3733- TEKELLÜF تكلّف : (Külfet’den) Zahmete ve zor bir işe katlanma. *Gösterişe kapılarak kendini büyük bir şahsiyet olduğu zannını uyandırmak için yapmacık hal ve hareketler göstermek. (Bak: Riya)

«Ziyade hüsn-ü zan edenlere karşı hoş görünmek için kendini makam sahibi göstermek ve sırr-ı ihlasa tam münafi kendini büyük göstermek ve vakar perdesi altında benliğin zararlı ve fani zevkini aramak haletleri ise...» (E.L.I. 201) tekellüfî his ve tavırlardır. «Tekellüf şer’an ve hikmeten fenadır.
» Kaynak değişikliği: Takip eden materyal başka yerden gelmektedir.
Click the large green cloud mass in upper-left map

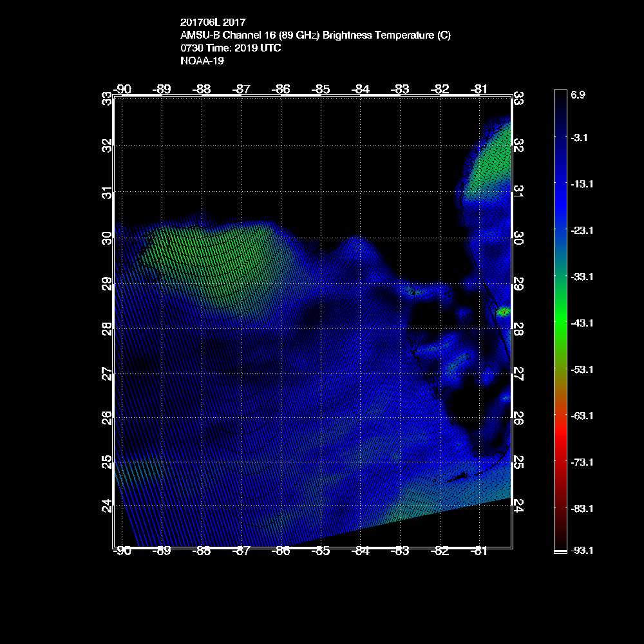pos(213,251)
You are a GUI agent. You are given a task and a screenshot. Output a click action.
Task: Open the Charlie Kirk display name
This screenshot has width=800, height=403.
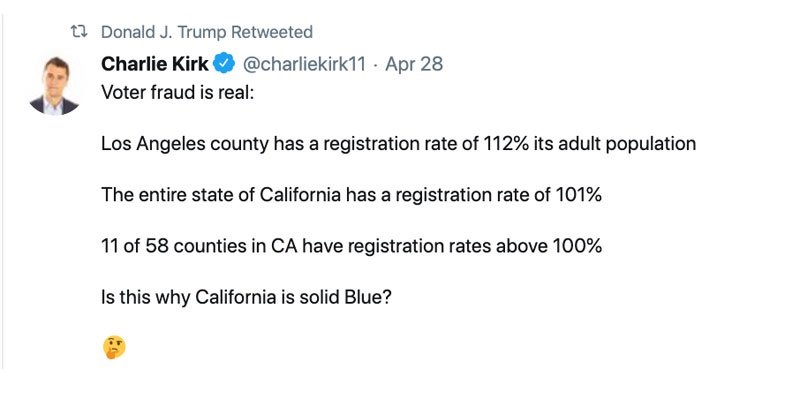155,64
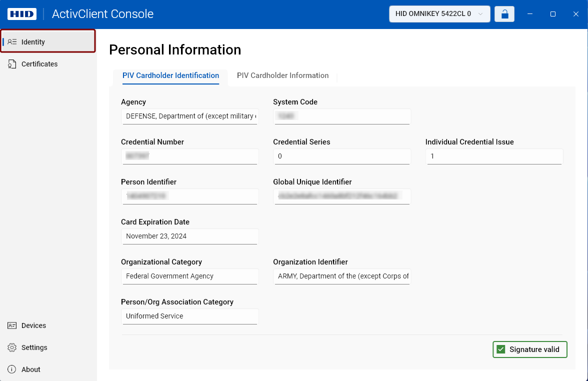Select PIV Cardholder Identification tab

(171, 76)
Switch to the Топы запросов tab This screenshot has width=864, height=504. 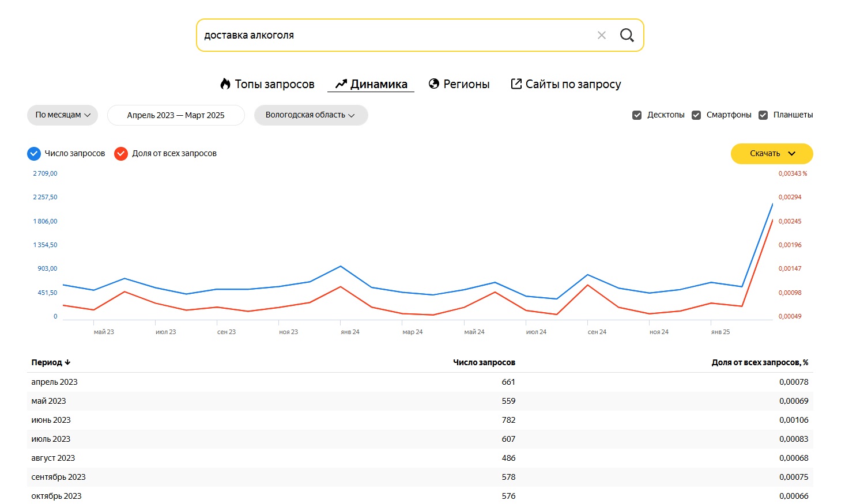coord(274,84)
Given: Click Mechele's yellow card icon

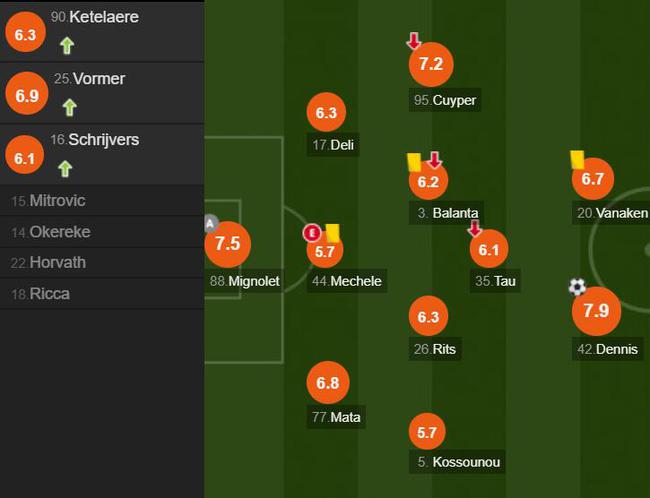Looking at the screenshot, I should tap(333, 233).
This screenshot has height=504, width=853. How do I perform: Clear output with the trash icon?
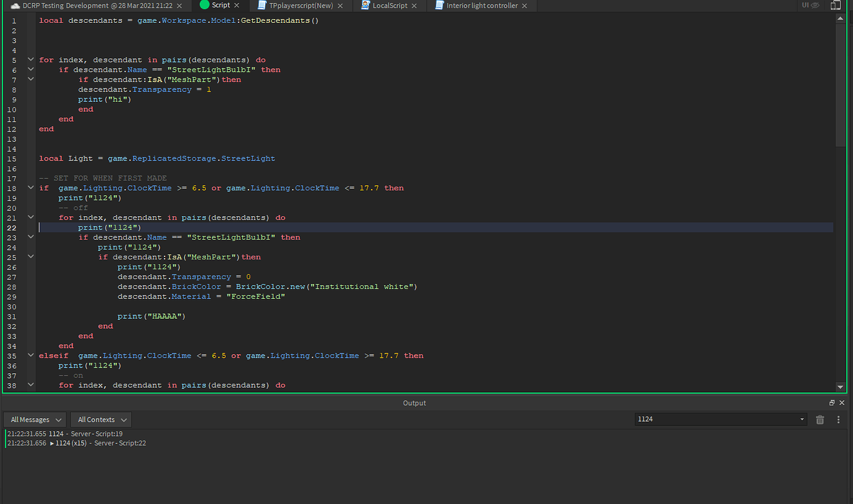click(820, 419)
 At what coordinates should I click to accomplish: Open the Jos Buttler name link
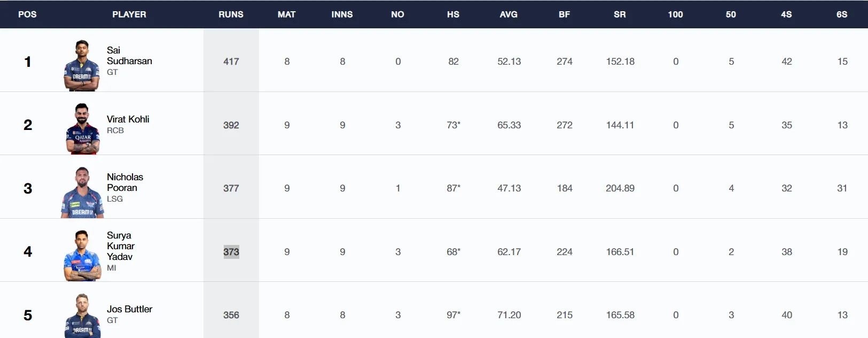point(130,309)
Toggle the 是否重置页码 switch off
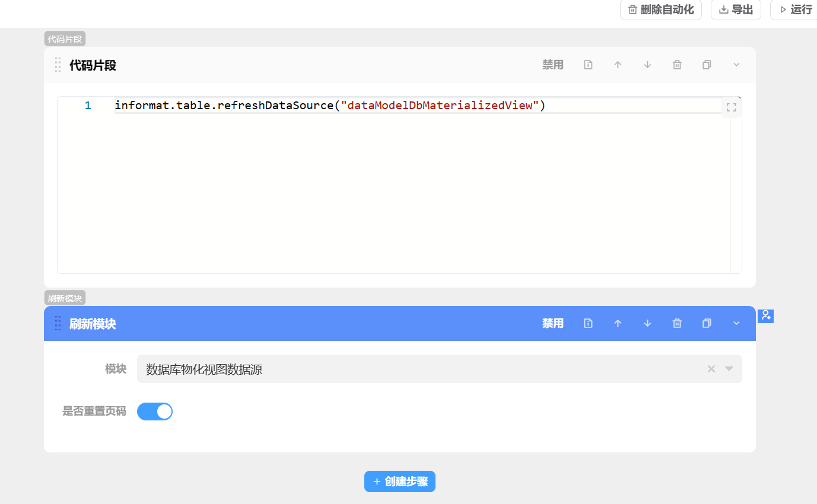The width and height of the screenshot is (817, 504). point(155,412)
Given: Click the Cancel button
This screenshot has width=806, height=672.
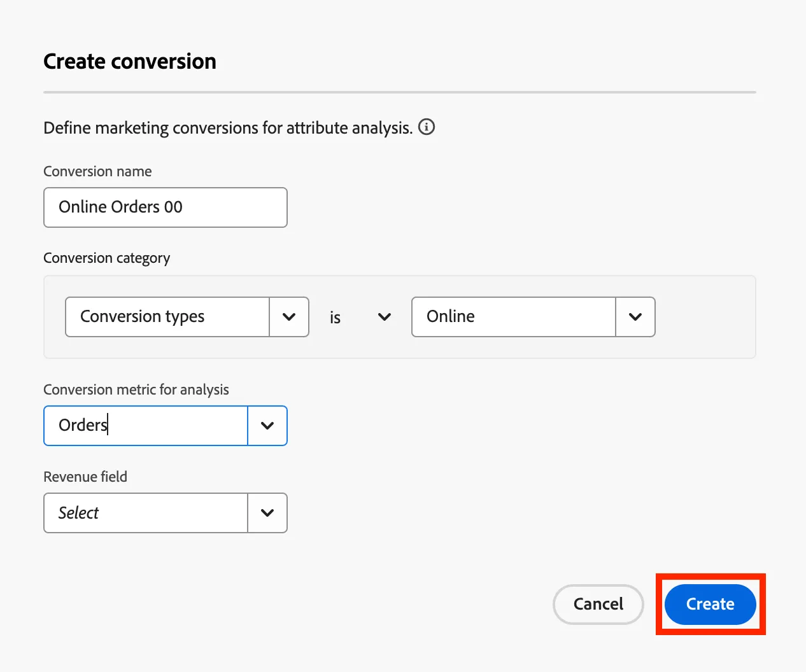Looking at the screenshot, I should point(598,605).
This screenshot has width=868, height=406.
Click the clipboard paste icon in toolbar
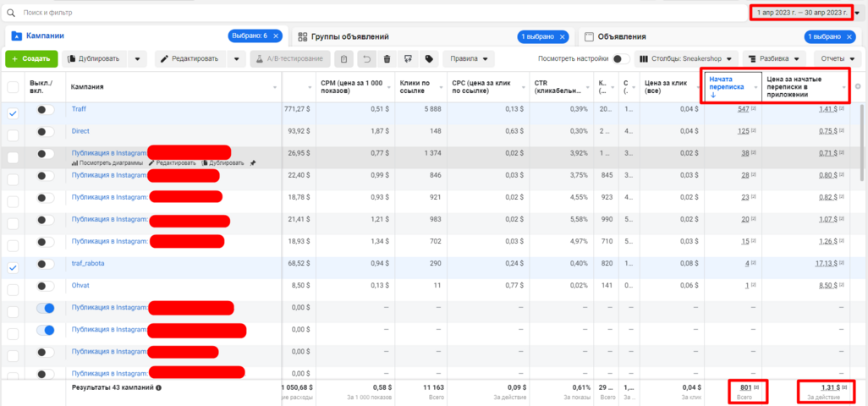[343, 59]
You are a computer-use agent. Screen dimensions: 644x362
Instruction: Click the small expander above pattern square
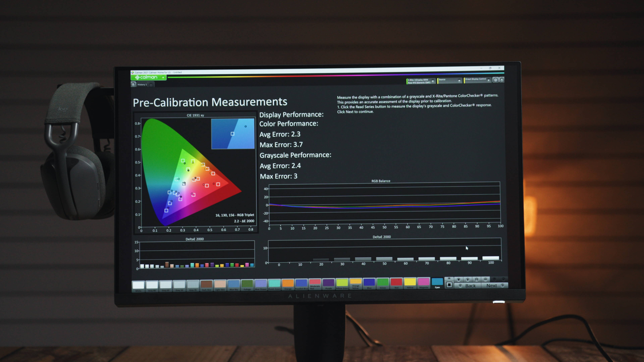coord(449,278)
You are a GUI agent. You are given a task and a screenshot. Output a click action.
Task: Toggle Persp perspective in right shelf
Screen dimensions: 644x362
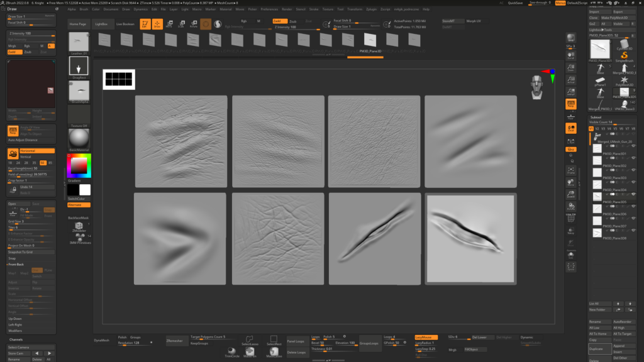tap(570, 104)
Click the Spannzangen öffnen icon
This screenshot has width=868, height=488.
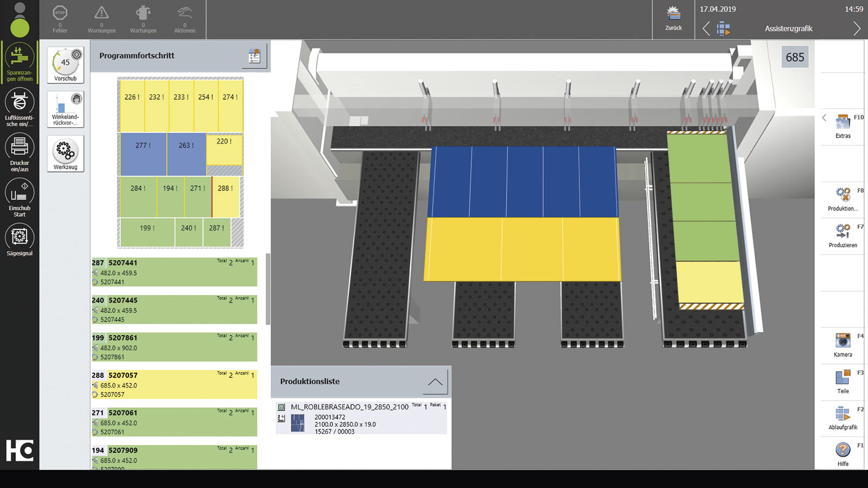(x=20, y=57)
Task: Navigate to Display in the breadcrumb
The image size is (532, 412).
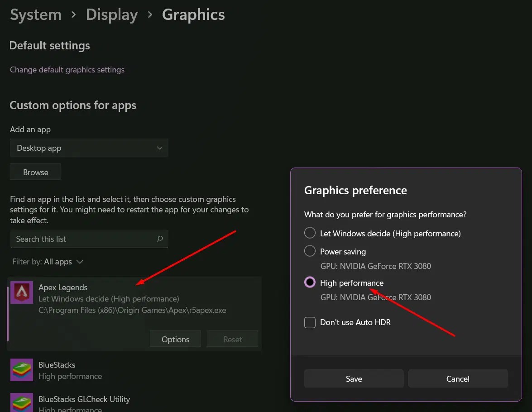Action: coord(111,14)
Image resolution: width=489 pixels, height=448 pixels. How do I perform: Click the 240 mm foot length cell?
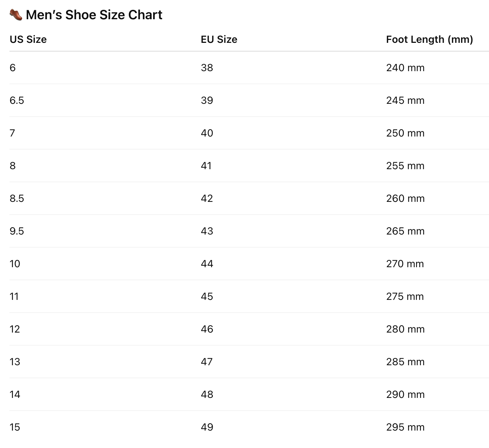(x=405, y=68)
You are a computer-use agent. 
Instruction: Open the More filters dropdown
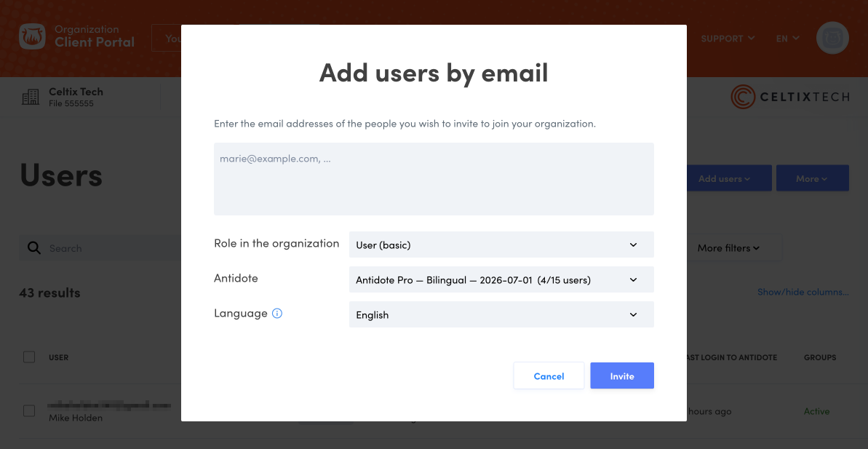[x=728, y=248]
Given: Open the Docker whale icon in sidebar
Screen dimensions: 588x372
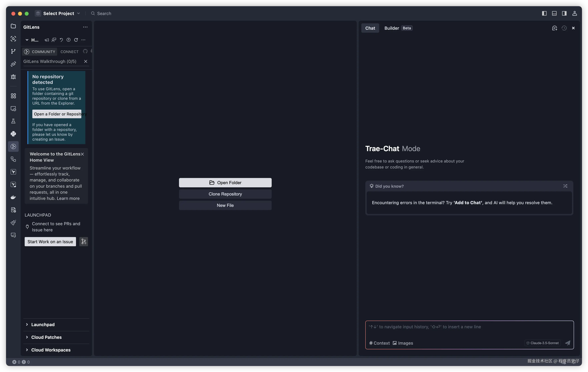Looking at the screenshot, I should [x=13, y=197].
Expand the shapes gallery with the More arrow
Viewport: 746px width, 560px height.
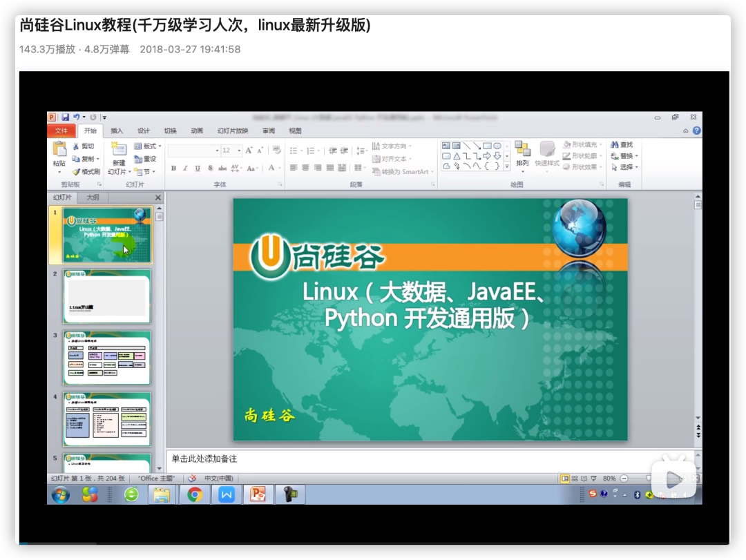point(507,166)
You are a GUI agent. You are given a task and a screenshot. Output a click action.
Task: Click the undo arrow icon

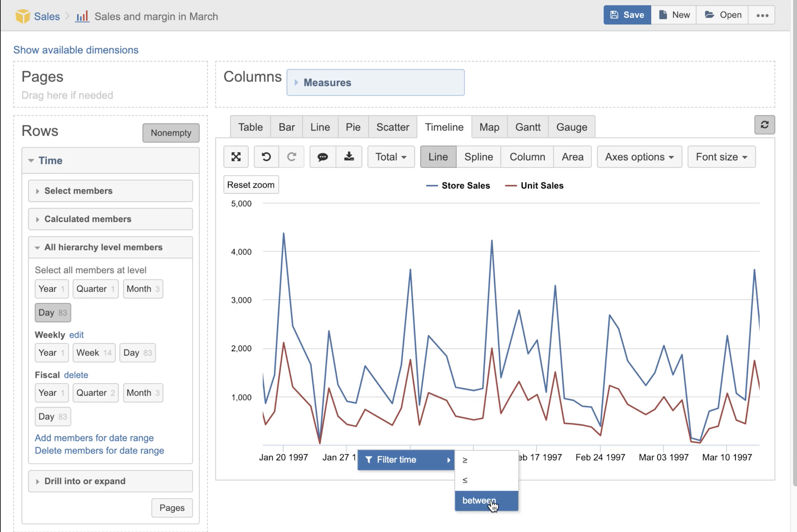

Çünkü tekellüf sevdası, insanı hadd-i ma’rufu tecavüze sevkeder. Mütekellif olanlar, bazan hodbinane bir tezahür ve tefahür tavrı ve muvakkat soğuk bir riyakâr vaziyeti takınmaktan kurtulmaz. Halbuki, bunların ikisi de ihlası zedeler.» (T.H. 326)

Kur’an (38:86) âyeti Resulullah’ın tekellüfçülerden olmadığını bildirir.